Bildagentur Zoonar GmbH/Shutterstock Paying for everything in cash (even a house) is a great goal, but thanks to Murphy’s law you will eventually find yourself cash-poor and in need of an immediate infusion of liquid assets. Loan seekers used to go scrambling to banks and credit unions — and many would get turned away due to minimal credit history and strict underwriting criteria. But new companies are changing the way you’re evaluated for a personal loan — and allowing you to search for options from the comfort of your couch and without hurting your credit score.
SoFi
Social Finance, more commonly known as SoFi, offers personal loans with set annual percentage rates of 5.50 to 8.99 percent. Borrowers can get a loan from $5,000 to $100,000 with a three-, five- or seven-year term. There are no origination fees and no prepayment penalty fees, making SoFi one of the cheapest personal loan options on the market.Borrowing $10,000 at 16 percent and paying $300 a month on a credit card would take 45 months and cost $3,312 in interest to repay. Borrowing $10,000 with SoFi’s lowest APR of 5.50 percent with a monthly payment of $301.96 for three years would cost $870.56 in interest –– less if you can pay it off early.
The underwriting process takes into account much more than a FICO score, but SoFi does have a 700 FICO minimum. The underwriting also considers where you went to college, your major, employment history and debt-to-income ratio. SoFi personal loans are available in 46 states and the District of Columbia. The loans are not available in Louisiana, Mississippi, Nevada and Tennessee.You can see your rates without harming your credit score. SoFi conducts a soft pull to provide interest rates to prospective borrowers.
Earnest
Earnest brands itself as “low-cost loans for the financially responsible.” A relatively new entrant into the personal loan marketplace, Earnest also examines more than just a credit score. It asks borrowers to link their LinkedIn profiles and financial accounts during the application process, which allows Earnest to analyze education, employment history, credit card debt, income, savings and investment planning. Borrowers can have minimal credit history, but it’s best to have a 700 credit score or higher to get the most competitive rates on a personal loan.

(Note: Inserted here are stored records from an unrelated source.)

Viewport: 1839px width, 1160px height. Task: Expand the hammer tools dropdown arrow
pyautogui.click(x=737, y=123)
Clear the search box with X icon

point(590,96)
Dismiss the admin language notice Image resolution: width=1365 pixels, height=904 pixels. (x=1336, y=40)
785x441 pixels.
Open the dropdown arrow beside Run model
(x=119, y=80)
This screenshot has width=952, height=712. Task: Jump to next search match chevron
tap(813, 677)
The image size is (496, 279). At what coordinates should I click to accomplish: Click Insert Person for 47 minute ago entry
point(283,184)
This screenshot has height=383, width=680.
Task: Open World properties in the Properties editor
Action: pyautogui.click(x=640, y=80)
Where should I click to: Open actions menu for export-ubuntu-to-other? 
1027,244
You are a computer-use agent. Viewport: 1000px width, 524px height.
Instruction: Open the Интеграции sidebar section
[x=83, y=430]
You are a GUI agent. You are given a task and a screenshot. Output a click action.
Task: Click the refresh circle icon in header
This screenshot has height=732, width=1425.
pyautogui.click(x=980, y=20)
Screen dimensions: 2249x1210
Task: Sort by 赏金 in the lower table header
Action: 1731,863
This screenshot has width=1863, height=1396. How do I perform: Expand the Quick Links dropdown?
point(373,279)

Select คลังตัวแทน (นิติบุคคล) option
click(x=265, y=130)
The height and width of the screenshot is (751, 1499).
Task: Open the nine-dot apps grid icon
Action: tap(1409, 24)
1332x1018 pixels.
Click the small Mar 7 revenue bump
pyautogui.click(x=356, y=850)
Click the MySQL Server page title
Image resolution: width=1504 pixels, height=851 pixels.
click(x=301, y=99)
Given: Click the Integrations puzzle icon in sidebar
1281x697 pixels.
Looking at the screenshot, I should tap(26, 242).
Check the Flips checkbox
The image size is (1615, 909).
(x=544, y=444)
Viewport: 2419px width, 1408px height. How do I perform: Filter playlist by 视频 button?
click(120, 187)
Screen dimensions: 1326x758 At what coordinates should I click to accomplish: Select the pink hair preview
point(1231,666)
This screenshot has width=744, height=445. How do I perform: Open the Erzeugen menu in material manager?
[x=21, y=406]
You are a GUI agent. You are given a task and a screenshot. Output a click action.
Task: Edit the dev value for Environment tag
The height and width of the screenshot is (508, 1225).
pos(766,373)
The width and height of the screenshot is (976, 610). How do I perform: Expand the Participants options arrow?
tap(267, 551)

The personal loans have a minimum of $2,000 and a maximum of $30,000 for one-, two- or three-year terms. Fixed APR ranges from 4.25 percent to 9.25 percent based on creditworthiness and length of the loan. However, Earnest personal loans are only available in California, Colorado, Connecticut, Florida, Georgia, Illinois, Maryland, Massachusetts, Michigan, Minnesota, New Jersey, New York, North Carolina, Oregon, Pennsylvania, Tennessee, Texas, Utah, Washington, Washington D.C., and Wisconsin.There is no origination fee or prepayment penalty. Earnest also does a soft pull at the beginning to provide terms to interested borrowers and doesn’t complete a hard pull until the end of the application process.
Prosper
Prosper was America’s first peer-to-peer marketplace and launched in February of 2006.Unlike SoFi and Earnest, Prosper dives a little deeper in the approval process with a minimum 640 FICO score. However, its APR ranges are much higher, starting with 6.68 percent and going up to 35.97 percent. The maximum loan is $35,000 and terms are either three years or five years.
Prosper created its own rating scale, which goes from AA to HR. AA borrowers are eligible for the 6.68 percent APR while H borrowers are more likely to have an APR in the 30s. The rating also determines origination fees, which operate on a sliding scale of 1 to 5 percent. There is no prepayment penalty.Like SoFi and Earnest, Prosper allows borrowers to check rates without harming a credit score. In most cases, Prosper would be a back up in case you don’t have a credit score high enough for a competitive rate with SoFi or Earnest.
Vouch
Vouch provides one of the most unusual personal loans available today. It appeals to borrowers with minimal credit history, a low credit score but a strong network of friends and family.The Vouch model allows for friends and family to “vouch” for you -– essentially work as a cosigner/guarantor — and in return your interest rate will decrease while the amount you can borrow will increase. The more vouches, the better the deal you’ll get on a loan. Friends and family will be asked to stake a minimum of $25. They won’t be required to pay unless you default on your loan, much like a cosigner. Signing up for Vouch and beginning the process will not hurt your credit score.
Vouch goes deeper than SoFi, Earnest and Prosper and will approve down to a 600 FICO credit score. However, it only offers loans for $500 to $7,500 for up to 36 months. The APR ranges from 7.35 percent to 29.96 percent.There are no application fees, annual fees or prepayment penalty fees –- but there is an origination fee of 1 to 5 percent. Vouch may be an ideal option for young professionals that recently graduated college and have minimal credit history.